= Beginning of Section =

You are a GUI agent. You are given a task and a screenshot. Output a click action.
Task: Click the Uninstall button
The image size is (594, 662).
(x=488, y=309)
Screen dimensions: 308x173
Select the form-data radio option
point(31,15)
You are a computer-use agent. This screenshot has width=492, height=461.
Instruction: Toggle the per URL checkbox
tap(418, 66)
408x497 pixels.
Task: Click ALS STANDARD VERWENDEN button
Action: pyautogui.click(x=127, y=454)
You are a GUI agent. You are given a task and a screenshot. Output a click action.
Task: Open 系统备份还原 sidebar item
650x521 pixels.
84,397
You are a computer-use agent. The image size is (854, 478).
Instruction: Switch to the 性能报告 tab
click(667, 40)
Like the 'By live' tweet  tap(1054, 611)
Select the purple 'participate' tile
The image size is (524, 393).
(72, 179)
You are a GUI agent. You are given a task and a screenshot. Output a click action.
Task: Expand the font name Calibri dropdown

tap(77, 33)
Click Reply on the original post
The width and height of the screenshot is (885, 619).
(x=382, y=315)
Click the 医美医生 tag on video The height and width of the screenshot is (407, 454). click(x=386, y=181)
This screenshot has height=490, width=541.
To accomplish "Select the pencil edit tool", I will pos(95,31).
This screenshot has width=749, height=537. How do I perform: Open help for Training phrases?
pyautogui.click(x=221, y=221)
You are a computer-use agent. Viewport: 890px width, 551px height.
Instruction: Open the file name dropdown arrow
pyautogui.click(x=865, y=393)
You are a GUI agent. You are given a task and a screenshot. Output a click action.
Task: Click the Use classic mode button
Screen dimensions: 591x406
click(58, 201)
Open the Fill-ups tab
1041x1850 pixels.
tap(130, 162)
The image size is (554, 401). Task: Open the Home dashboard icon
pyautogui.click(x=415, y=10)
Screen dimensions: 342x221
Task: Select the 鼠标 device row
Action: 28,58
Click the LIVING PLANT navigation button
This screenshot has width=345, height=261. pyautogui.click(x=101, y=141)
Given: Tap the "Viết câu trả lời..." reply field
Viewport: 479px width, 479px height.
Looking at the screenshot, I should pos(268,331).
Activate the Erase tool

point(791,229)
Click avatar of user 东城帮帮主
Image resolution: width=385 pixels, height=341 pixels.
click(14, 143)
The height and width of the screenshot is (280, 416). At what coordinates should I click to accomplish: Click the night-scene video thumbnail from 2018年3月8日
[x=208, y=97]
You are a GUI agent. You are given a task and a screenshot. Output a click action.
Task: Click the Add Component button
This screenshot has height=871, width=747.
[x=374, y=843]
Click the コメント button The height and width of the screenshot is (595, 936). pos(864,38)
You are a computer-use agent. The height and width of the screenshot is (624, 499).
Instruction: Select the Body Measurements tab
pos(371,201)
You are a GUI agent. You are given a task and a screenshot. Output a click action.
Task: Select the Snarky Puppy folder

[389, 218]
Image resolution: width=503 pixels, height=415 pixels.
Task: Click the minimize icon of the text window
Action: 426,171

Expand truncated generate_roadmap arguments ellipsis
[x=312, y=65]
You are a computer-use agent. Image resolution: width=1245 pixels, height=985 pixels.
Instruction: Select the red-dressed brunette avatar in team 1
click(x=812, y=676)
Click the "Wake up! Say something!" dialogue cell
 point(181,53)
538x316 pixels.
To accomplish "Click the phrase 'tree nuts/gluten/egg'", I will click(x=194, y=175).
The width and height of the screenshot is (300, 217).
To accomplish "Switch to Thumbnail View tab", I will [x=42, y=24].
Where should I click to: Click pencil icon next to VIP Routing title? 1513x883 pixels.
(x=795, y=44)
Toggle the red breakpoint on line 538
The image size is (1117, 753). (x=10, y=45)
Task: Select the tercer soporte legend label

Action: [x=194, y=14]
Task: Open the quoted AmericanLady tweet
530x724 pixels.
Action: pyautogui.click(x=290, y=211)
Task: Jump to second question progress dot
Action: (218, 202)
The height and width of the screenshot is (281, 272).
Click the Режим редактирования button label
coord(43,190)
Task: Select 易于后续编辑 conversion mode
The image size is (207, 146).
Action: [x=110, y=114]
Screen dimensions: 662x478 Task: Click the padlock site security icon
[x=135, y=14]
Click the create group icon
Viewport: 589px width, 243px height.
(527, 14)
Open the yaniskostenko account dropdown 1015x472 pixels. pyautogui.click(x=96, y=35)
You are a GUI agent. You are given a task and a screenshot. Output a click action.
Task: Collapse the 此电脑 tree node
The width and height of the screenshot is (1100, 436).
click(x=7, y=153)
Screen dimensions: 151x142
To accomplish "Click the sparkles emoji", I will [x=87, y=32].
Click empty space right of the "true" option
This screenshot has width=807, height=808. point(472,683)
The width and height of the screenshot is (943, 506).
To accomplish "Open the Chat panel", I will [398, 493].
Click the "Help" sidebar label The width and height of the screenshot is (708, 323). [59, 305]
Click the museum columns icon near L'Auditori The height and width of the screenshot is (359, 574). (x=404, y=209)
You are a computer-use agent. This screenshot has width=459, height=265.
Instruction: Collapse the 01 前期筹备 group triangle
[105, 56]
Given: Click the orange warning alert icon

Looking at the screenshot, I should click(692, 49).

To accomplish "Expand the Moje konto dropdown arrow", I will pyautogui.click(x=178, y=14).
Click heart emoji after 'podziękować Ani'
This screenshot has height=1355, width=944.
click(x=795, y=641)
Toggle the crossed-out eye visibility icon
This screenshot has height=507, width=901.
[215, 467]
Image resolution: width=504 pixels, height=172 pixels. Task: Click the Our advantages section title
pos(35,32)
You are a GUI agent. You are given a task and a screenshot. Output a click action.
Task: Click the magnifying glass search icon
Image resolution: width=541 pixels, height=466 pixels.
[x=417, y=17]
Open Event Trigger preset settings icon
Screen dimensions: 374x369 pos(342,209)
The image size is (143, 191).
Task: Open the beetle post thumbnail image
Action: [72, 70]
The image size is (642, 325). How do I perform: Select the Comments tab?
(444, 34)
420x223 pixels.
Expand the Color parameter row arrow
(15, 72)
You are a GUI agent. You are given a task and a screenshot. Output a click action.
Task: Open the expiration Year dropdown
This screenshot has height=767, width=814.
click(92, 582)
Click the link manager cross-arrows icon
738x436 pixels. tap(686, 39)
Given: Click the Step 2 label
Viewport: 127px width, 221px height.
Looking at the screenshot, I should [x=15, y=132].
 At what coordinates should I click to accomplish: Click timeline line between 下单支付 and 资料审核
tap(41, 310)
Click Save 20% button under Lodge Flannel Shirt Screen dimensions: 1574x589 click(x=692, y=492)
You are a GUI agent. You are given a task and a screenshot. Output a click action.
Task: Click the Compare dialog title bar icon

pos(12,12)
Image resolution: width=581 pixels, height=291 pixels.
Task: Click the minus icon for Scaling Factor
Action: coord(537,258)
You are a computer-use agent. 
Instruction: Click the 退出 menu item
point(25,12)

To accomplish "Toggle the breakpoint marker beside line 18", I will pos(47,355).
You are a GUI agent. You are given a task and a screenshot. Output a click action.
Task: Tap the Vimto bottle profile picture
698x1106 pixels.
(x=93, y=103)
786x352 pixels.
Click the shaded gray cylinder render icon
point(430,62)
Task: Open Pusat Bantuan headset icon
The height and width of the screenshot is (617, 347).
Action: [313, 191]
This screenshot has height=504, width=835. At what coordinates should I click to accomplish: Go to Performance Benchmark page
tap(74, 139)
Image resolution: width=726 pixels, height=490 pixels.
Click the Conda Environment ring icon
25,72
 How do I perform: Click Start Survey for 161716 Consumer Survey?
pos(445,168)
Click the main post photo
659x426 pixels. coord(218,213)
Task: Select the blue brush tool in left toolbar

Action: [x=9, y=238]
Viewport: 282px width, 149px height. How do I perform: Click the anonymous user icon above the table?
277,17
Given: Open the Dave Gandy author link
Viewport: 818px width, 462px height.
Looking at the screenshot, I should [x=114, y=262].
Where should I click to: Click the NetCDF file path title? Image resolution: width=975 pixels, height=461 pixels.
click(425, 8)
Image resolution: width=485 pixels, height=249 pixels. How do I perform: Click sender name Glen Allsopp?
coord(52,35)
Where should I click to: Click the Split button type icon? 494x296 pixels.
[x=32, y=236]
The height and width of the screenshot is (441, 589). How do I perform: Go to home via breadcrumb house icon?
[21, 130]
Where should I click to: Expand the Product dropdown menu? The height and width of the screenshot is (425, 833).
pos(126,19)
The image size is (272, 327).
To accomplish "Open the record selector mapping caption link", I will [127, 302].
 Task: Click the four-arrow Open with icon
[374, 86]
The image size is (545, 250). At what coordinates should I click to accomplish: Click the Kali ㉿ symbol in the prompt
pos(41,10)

= End of Section =

Filter the lines above so that only those with the string "tree" remain, then copy them.

To accomplish "Click the phrase 'tree nuts/gluten/egg'", I will click(x=194, y=175).
Task: Collapse the 此电脑 tree node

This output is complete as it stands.